Cheguei cedo demais e fiquei por ali tentando comparar o ser humano a alguma coisa: com bichos, construções e outras tantas coisas.
Ainda sentado no banco do velório, solucionei meu impasse: resolvi que o humano é comparável a um jardim. E quem não gosta de um jardim? Acho que – com raras exceções – todos gostam; alguns não só gostam, mas também cuidam bem dele.
Mas em nosso jardim nascem plantas que não desejamos e, então, passamos boa parte da vida arrancando-as, tentando deixar somente as que os fazem ficar bonitos e agradáveis.
O ser humano também tem dentro dele, as ervas daninhas: são características indesejáveis, que precisam ser erradicadas, para que ele possa ficar como o jardim bem cuidado. Mas ele não é suficientemente bom para transformar sua vida em algo tão perfeito quanto os jardins que idealiza.

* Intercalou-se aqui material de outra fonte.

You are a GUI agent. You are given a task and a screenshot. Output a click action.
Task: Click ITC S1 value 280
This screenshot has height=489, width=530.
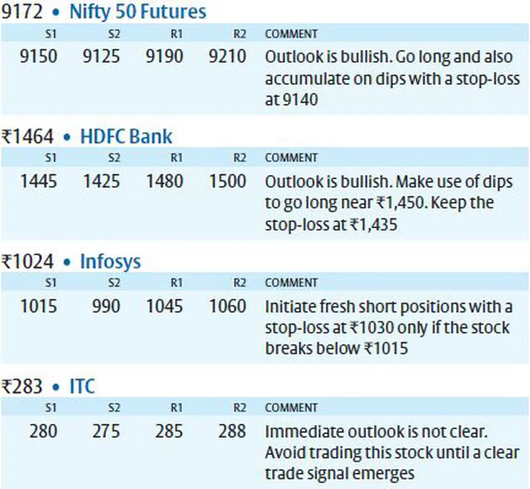click(x=43, y=431)
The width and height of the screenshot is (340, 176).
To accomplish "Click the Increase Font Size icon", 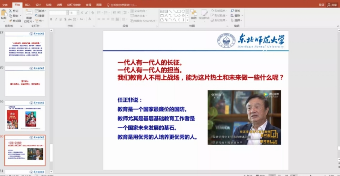I will pyautogui.click(x=82, y=13).
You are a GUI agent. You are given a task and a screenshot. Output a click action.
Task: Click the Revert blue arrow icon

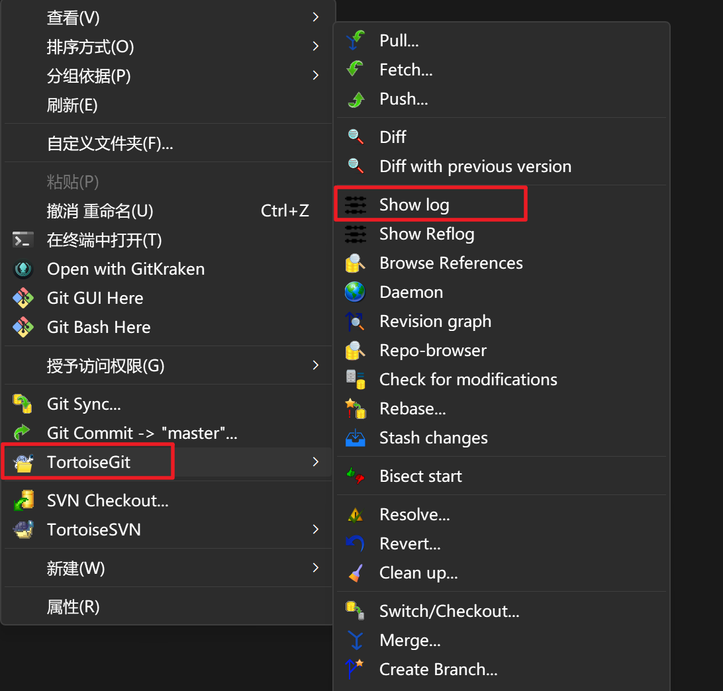[356, 544]
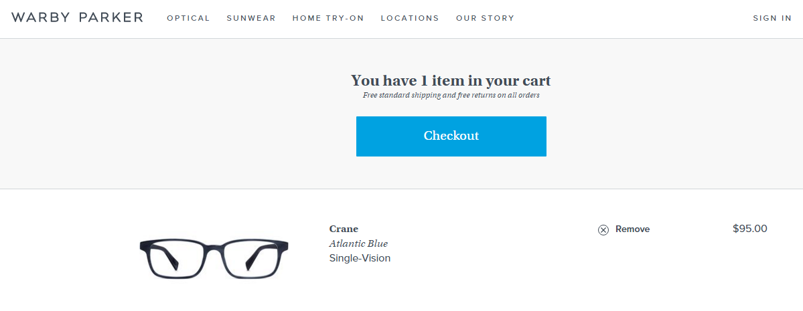
Task: Go to Home Try-On page
Action: (x=328, y=19)
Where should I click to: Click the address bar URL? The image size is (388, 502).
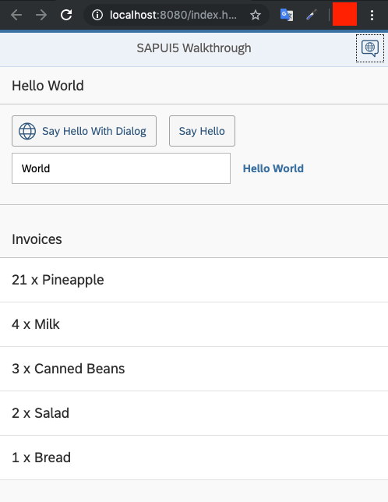[173, 15]
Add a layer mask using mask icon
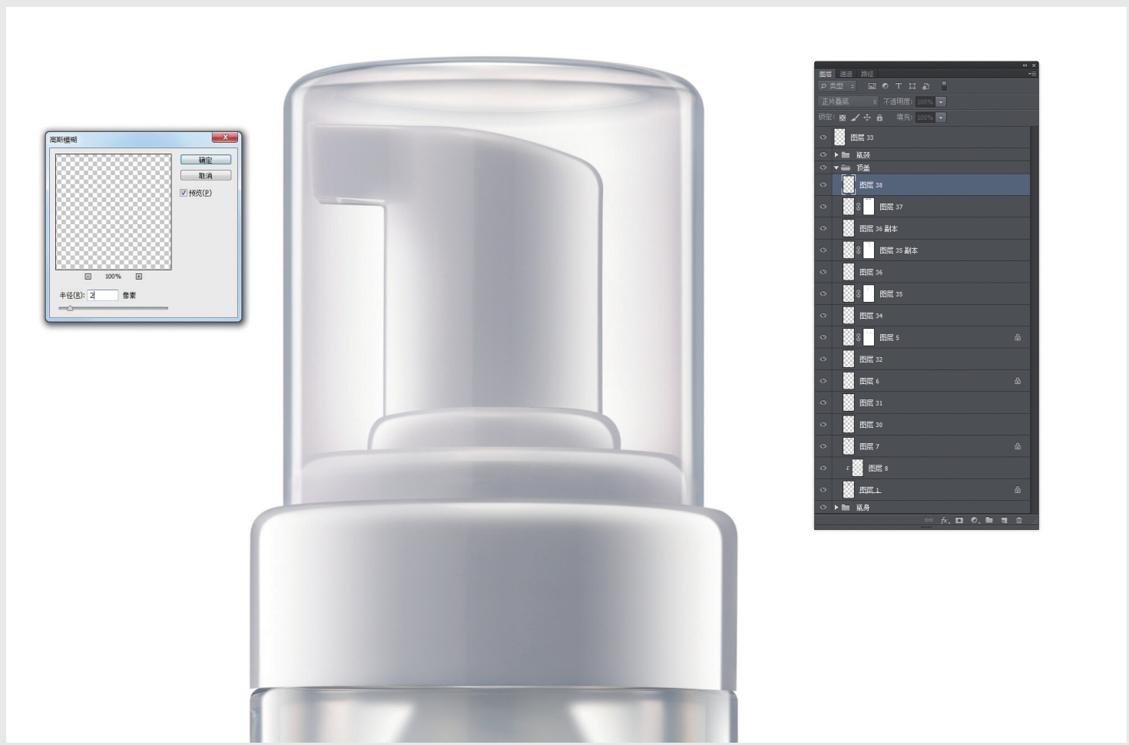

Embora a morte seja assustadora, é a partir dela que nosso ser é aperfeiçoado, mas, pelos nossos parentes e amigos. Agora, ninguém precisa mais arrancar as ervas daninhas do nosso ser, como fazemos com as do jardim que cultivamos em nossa terra. A partir da grande perda, a metodologia utilizada para aperfeiçoar nosso ente querido será outra: em vez de arrancarmos as ervas que não desejamos, vamos, na verdade, retirar dele uma a uma, todas as plantinhas que queremos que faça parte de nosso mundo interno.
Ao final de algum tempo estarão formados dentro de cada pessoa, muitos jardins: um para o pai, outro para a mãe, outro para o amigo e assim por diante.
O tempo que cada um precisa para realizar a transferência de todas as plantas (características) para o jardim do mundo interno, depende dos recursos que cada um possui. Podemos afirmar sem medo de errar, que após a construção aqui proposta, não precisaremos mais ter a pessoa falecida à nossa frente para estarmos com ela, porque ao final da obra ela passa a morar dentro de nós.
Se nunca pudermos construir o jardim para guardarmos as boas características do ente que partiu, não vamos conseguir liberá-lo; não vamos equacionar o luto que poderá se transformar, mais cedo ou mais tarde, em incômodos que vão atordoar nossa mente.
Então, vamos iniciar a construção dos jardins da alma?